Second, other than in the entitlement areas, government is only growing relatively at the state and local levels. The report this week by the Trustees of Medicare and Social Security demonstrates that the day of reckoning for entitlements has now been brought forward by seven additional years, to the year 2019. The total excess of spending over income of these two programs is an incredible $50 trillion (not billion), larger than the total national wealth generated by the U.S. in a typical year. Last year's prescription drug benefit added $8 trillion to the liability, suggesting Congress will not act soon to avoid national bankruptcy. The result will be that, in a dozen years, the whole income of the national government will be absorbed by these two programs plus defense. Everything else will have to be sent back to state and local government or the private sector if they are to receive sufficient funds to survive as more than symbolic programs.

The paradoxical end result of adoption of the welfare state and its centralized bureaucracy will be to send most governmental administration back to the local level, pretty much the way Alexis de Tocqueville found it in the 1800's.

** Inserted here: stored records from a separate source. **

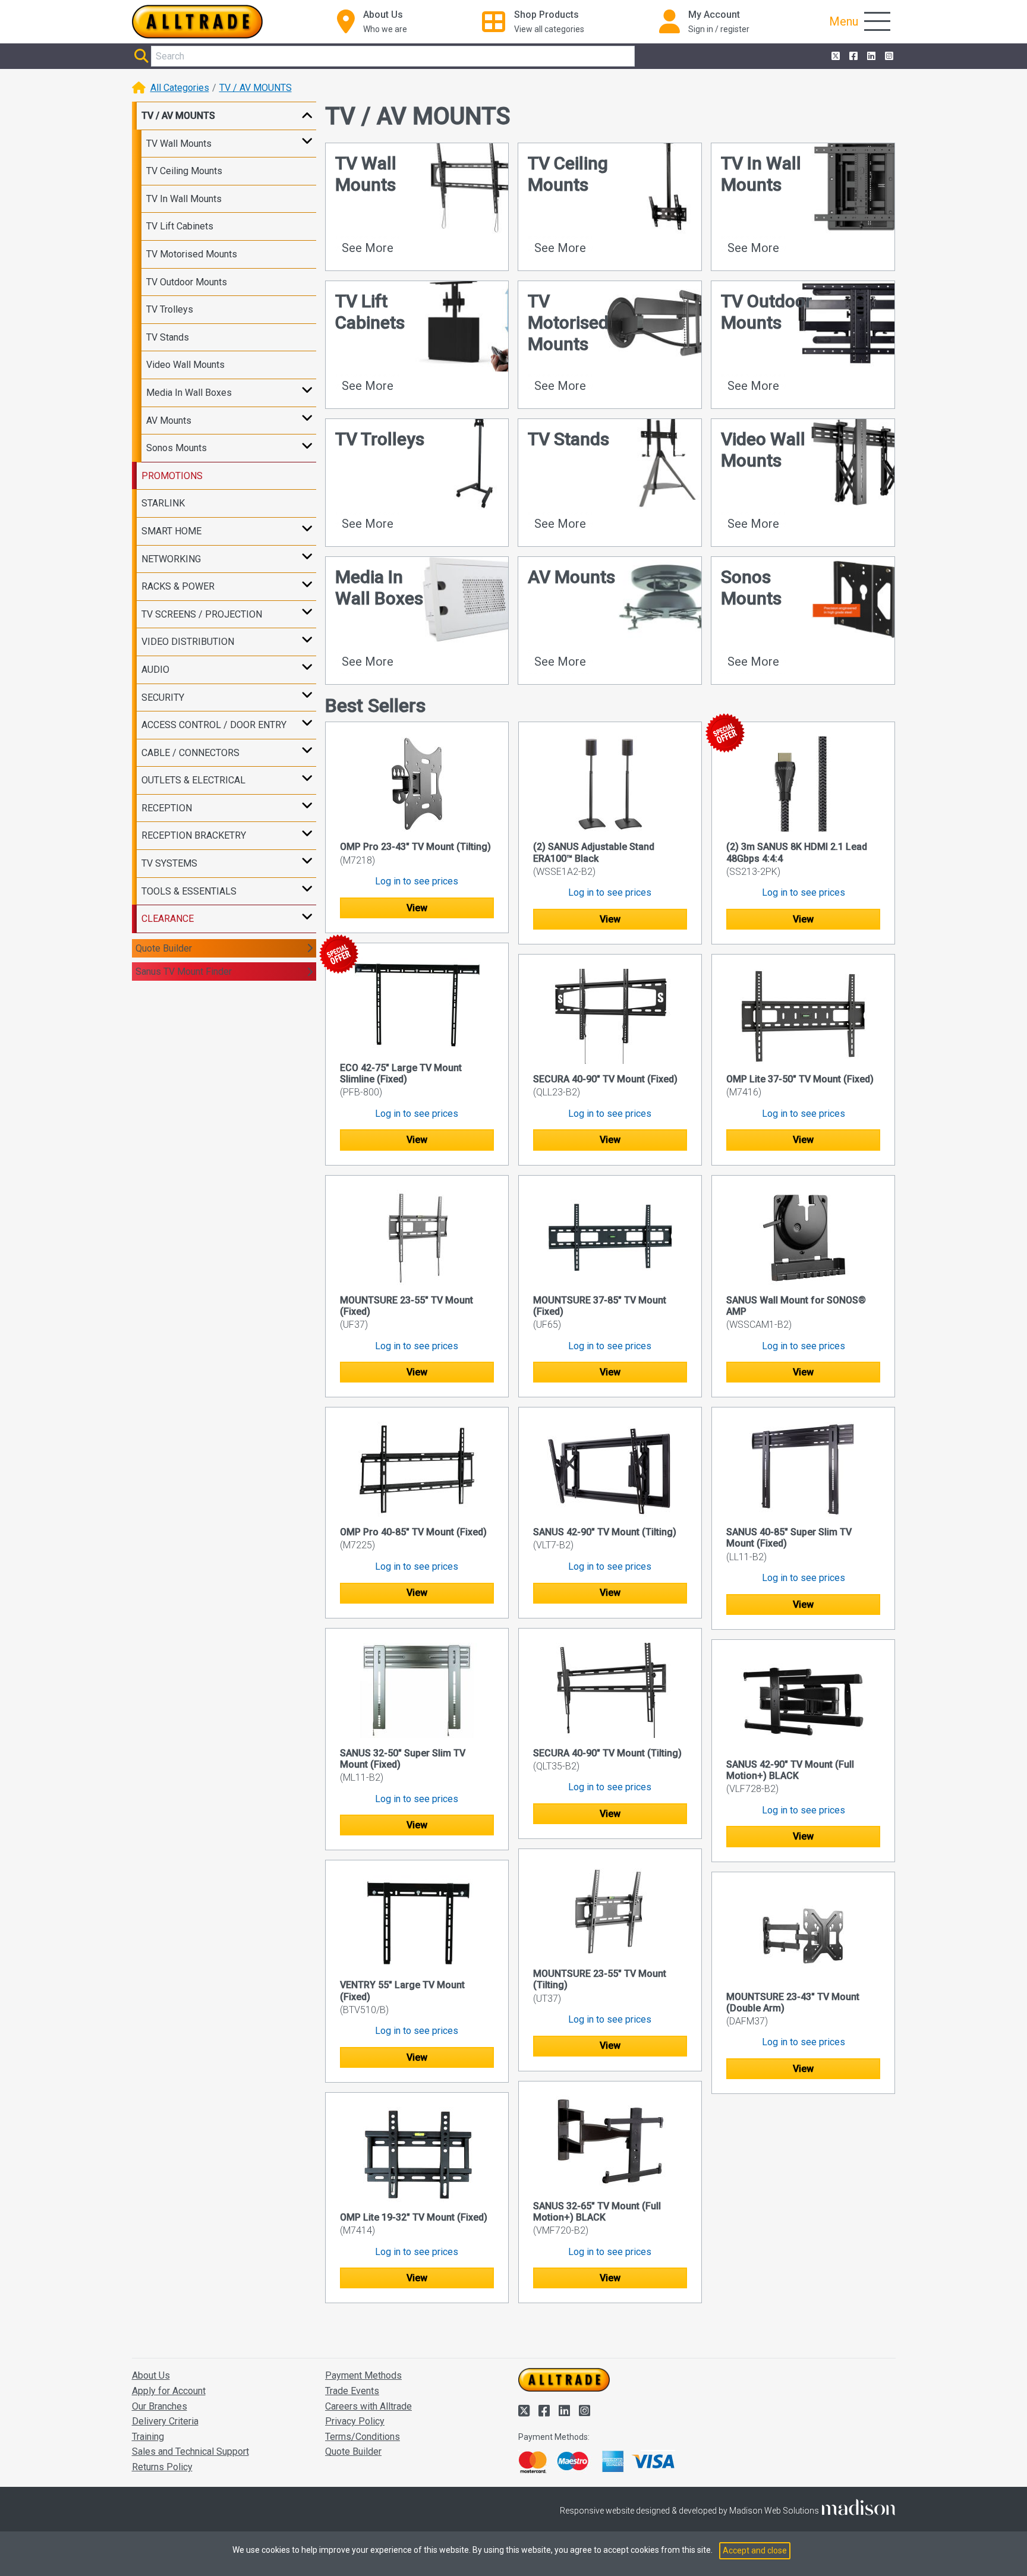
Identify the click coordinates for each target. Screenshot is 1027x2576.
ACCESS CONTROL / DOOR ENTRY (213, 724)
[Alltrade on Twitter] (834, 56)
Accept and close (755, 2550)
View (417, 908)
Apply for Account (169, 2391)
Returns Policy (162, 2467)
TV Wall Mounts (179, 143)
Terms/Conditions (362, 2436)
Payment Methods (363, 2375)
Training (148, 2436)
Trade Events (352, 2391)
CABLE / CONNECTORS (190, 752)
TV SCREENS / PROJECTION (201, 614)
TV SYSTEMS (169, 863)
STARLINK (163, 503)
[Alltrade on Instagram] (888, 56)
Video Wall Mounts (185, 364)
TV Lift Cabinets (179, 226)
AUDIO (155, 669)
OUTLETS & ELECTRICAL (193, 780)
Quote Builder (164, 948)
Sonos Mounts (176, 448)
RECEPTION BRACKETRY (193, 835)
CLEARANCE (167, 918)
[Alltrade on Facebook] (852, 56)
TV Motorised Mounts (191, 254)
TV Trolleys (169, 309)
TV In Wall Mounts (184, 198)
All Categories (179, 87)
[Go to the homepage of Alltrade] (197, 22)
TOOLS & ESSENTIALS (189, 891)
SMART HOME (171, 531)
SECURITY (162, 697)
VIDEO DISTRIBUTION (187, 641)
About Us (151, 2375)
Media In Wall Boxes (189, 392)
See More (367, 248)
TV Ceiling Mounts (184, 171)
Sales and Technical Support (190, 2451)
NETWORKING (171, 559)
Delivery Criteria (165, 2421)
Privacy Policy (355, 2421)
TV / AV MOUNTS (255, 87)
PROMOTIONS (172, 475)
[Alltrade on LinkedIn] (870, 56)
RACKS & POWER (178, 586)
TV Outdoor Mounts (186, 282)
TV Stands (167, 337)
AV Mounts (168, 420)
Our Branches (159, 2406)
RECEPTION (166, 808)
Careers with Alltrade (368, 2406)
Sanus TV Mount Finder (184, 971)
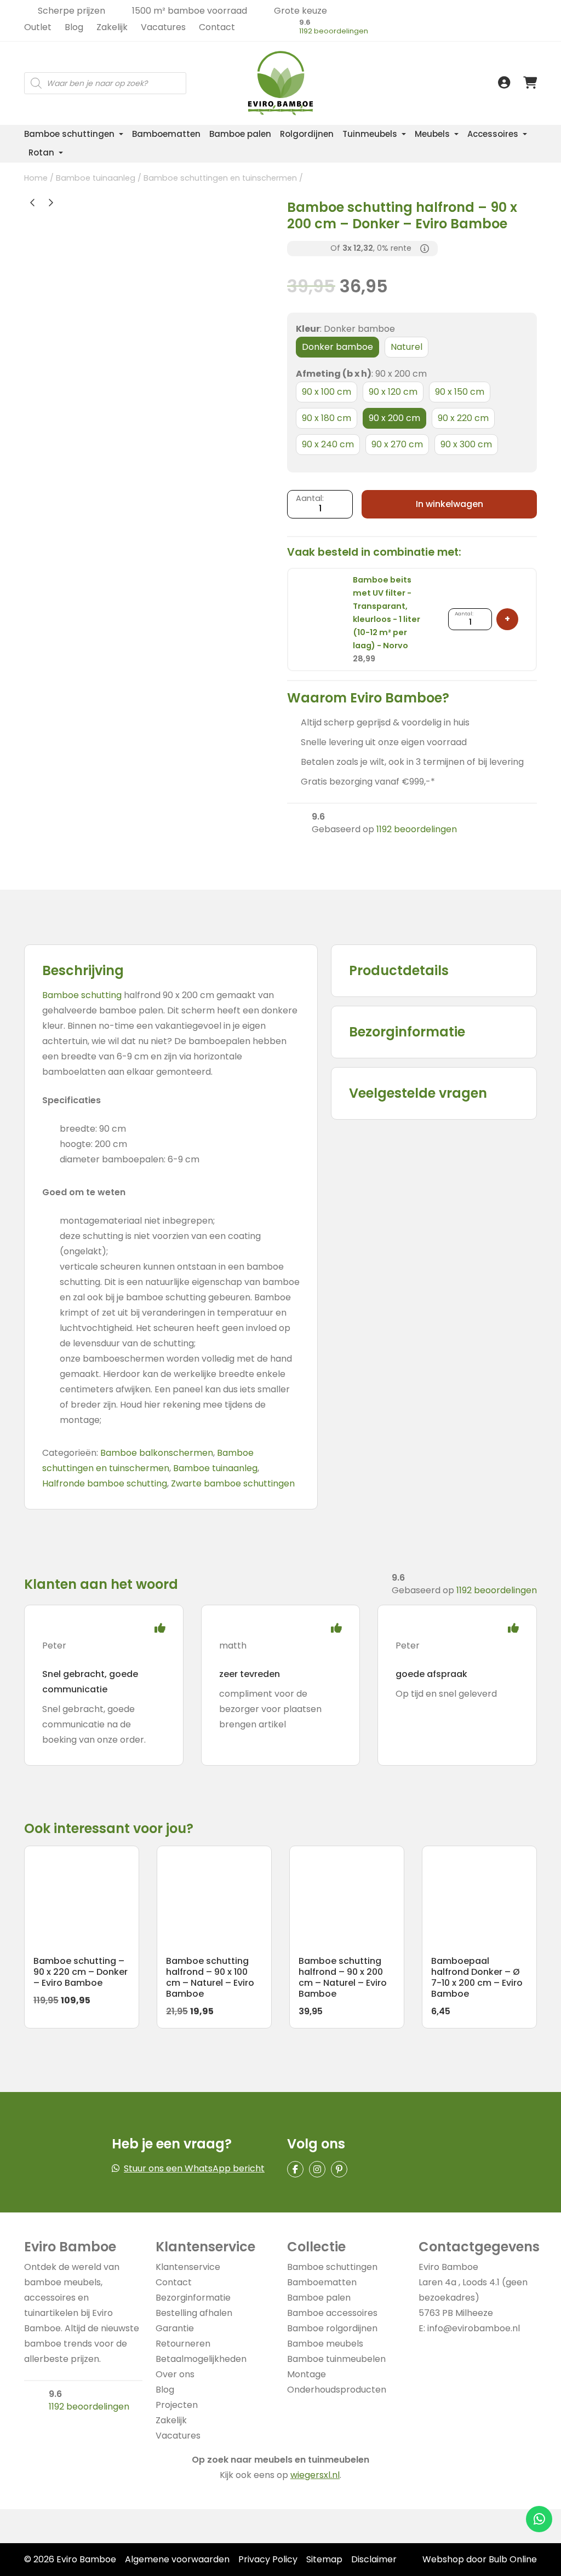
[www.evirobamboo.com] (254, 56)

This will not surprise those who learned from the great theorist of the bureaucracy, Ludwig von Mises, that centralized public management has no means to respond to demand comparable to the private sector's universal profit and loss bottom line. Centralized government bureaucracy must ultimately bog down for lack of meaningful communication between its multiple layers of professional staff without any standardized medium of exchange. The age of big national bureaucracies managing all of society is now all but passé and, judging from recent history, no one will miss it very much when it is completely spent.